EXERCISE PROMPT —
Down to the last line below, write out every line exactly, starting with the one that contains "Instruction: Add an Incoming Webhook" and leaving out the pictures.

Source records:

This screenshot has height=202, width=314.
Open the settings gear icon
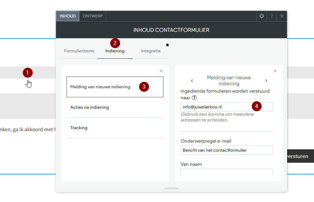(x=262, y=16)
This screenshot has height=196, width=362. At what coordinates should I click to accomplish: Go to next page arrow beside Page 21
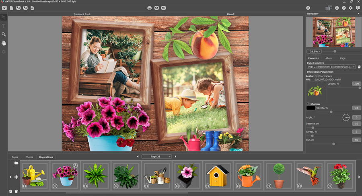(x=175, y=157)
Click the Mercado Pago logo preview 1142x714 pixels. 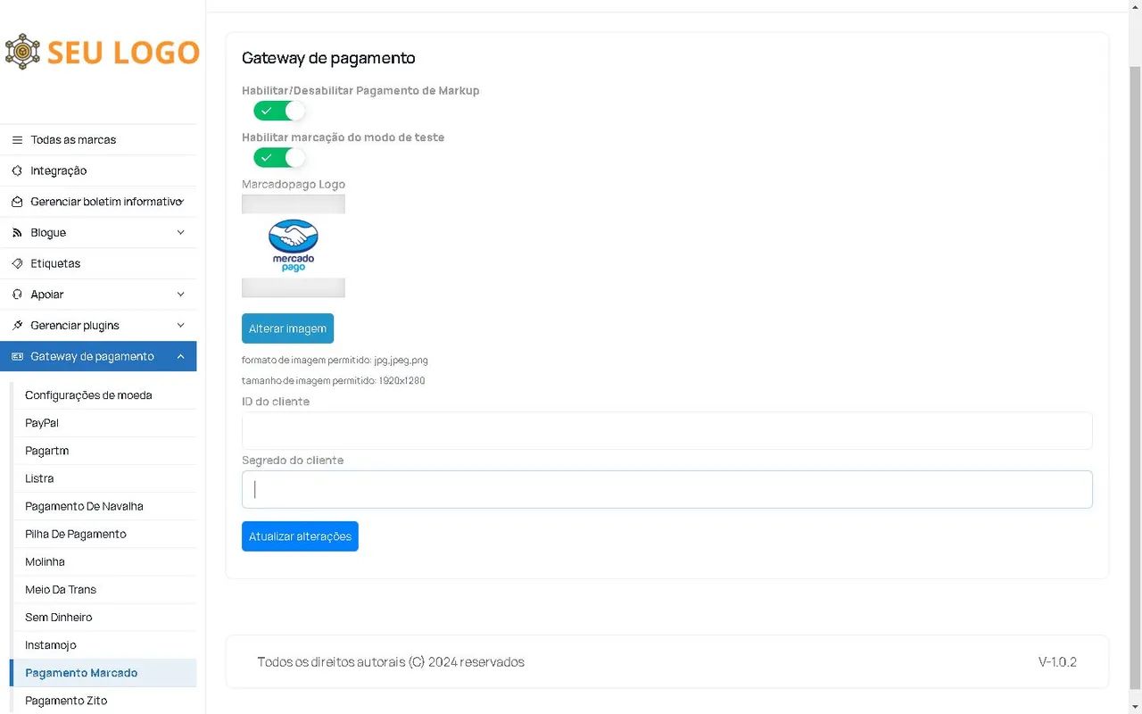pos(293,245)
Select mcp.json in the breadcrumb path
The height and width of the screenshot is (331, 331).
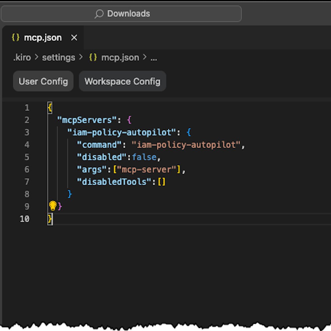[120, 57]
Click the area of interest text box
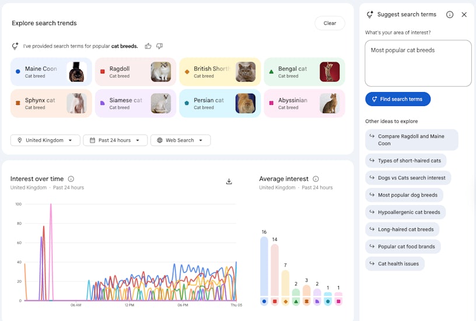The width and height of the screenshot is (476, 321). point(418,63)
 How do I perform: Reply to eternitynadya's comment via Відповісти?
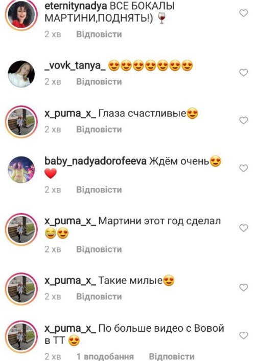pos(99,34)
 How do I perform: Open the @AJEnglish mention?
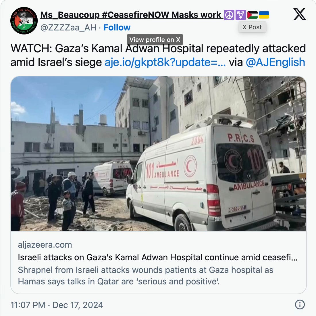pyautogui.click(x=275, y=62)
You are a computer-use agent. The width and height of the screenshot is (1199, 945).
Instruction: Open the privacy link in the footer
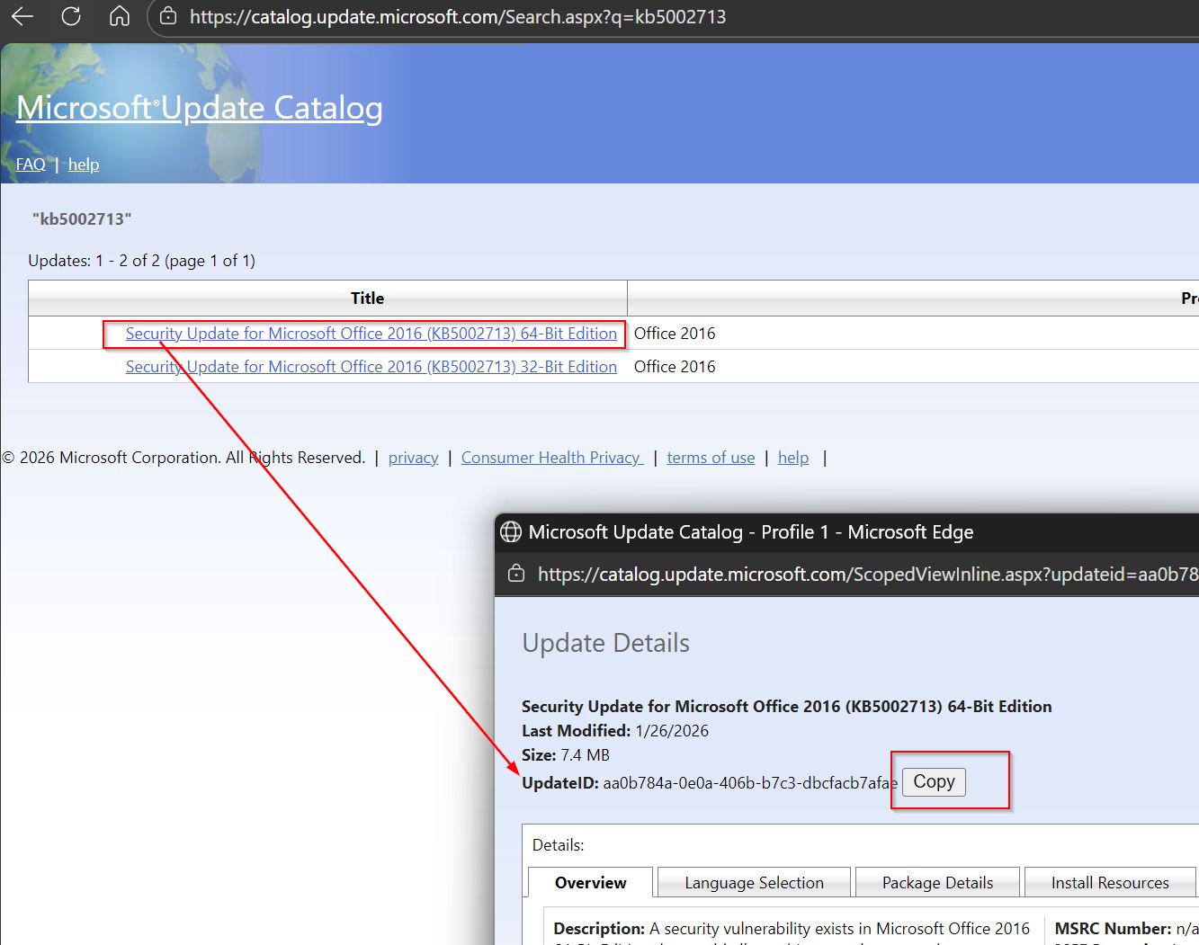[413, 457]
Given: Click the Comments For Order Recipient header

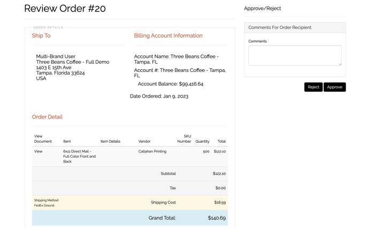Looking at the screenshot, I should pos(280,27).
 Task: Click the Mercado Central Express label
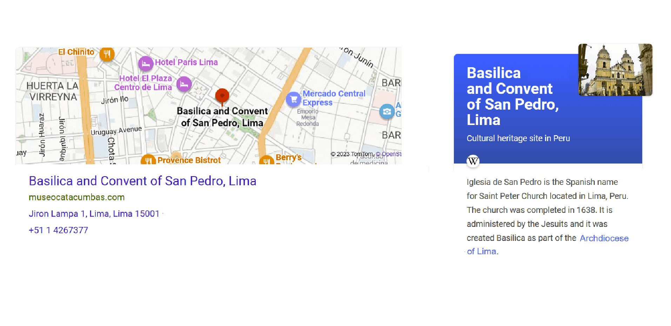334,98
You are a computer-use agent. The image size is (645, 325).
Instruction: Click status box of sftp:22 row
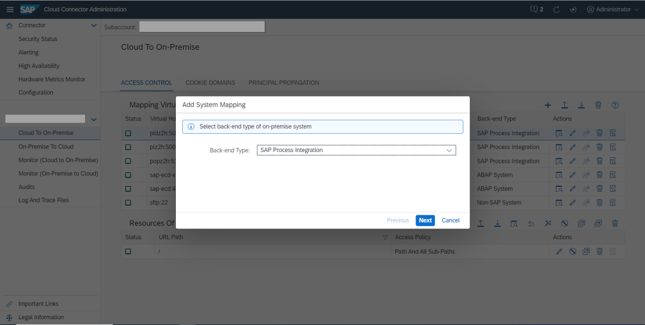pos(128,203)
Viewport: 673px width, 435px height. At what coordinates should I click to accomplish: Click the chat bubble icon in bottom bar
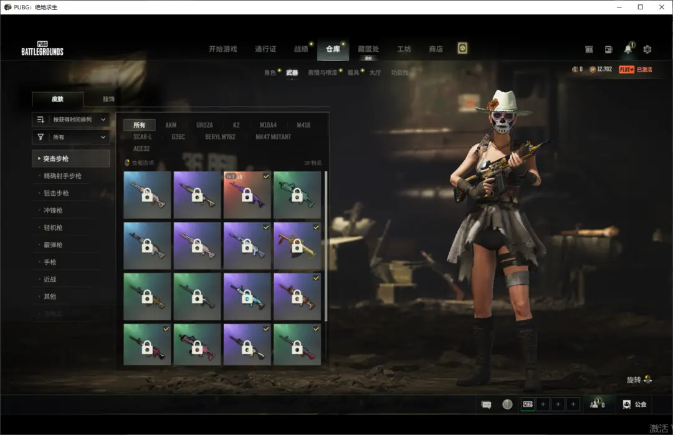click(487, 404)
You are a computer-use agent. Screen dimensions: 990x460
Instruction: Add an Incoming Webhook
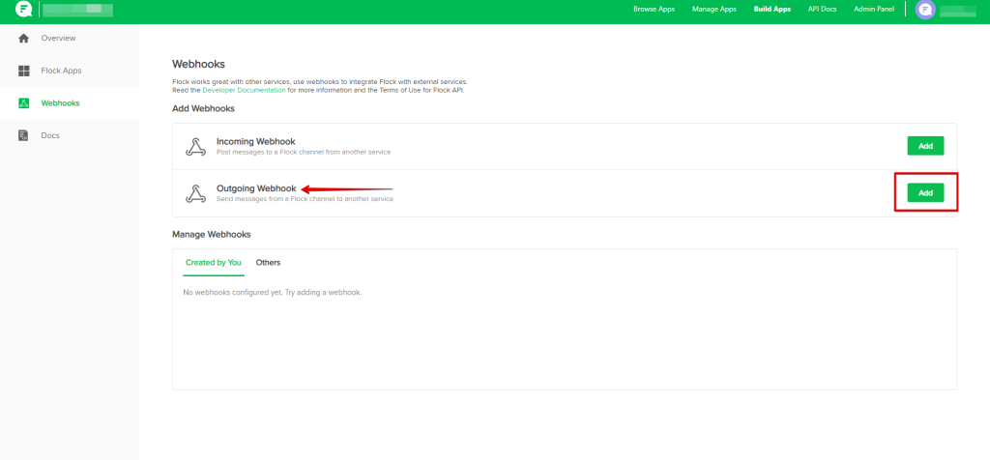pyautogui.click(x=925, y=146)
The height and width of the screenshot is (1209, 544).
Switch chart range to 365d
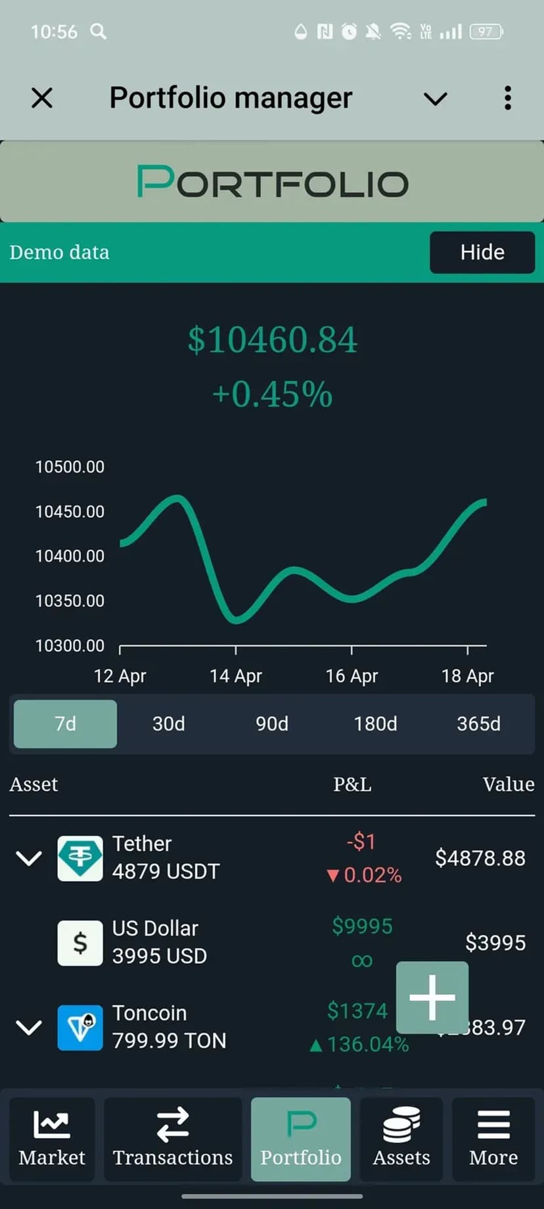pos(478,724)
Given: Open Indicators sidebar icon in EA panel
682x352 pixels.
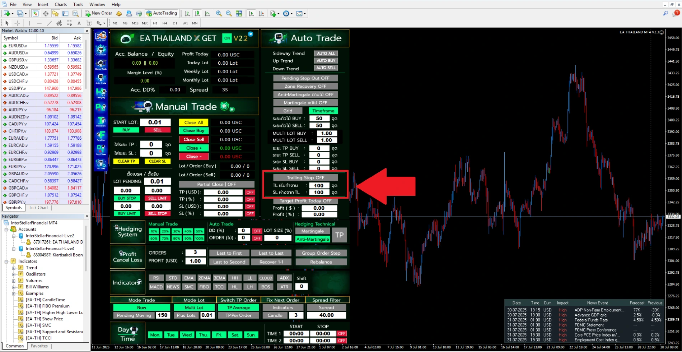Looking at the screenshot, I should [101, 122].
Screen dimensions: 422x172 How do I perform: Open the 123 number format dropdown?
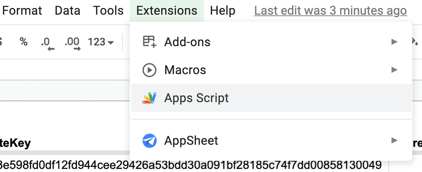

EXPECTED ANSWER —
Instruction: Add an Incoming Webhook
pyautogui.click(x=925, y=146)
The height and width of the screenshot is (1209, 544).
Switch chart range to 365d
pos(478,724)
Given: Open Indicators sidebar icon in EA panel
682x352 pixels.
Looking at the screenshot, I should [101, 122].
Screen dimensions: 422x172 How do I perform: Open the 123 number format dropdown?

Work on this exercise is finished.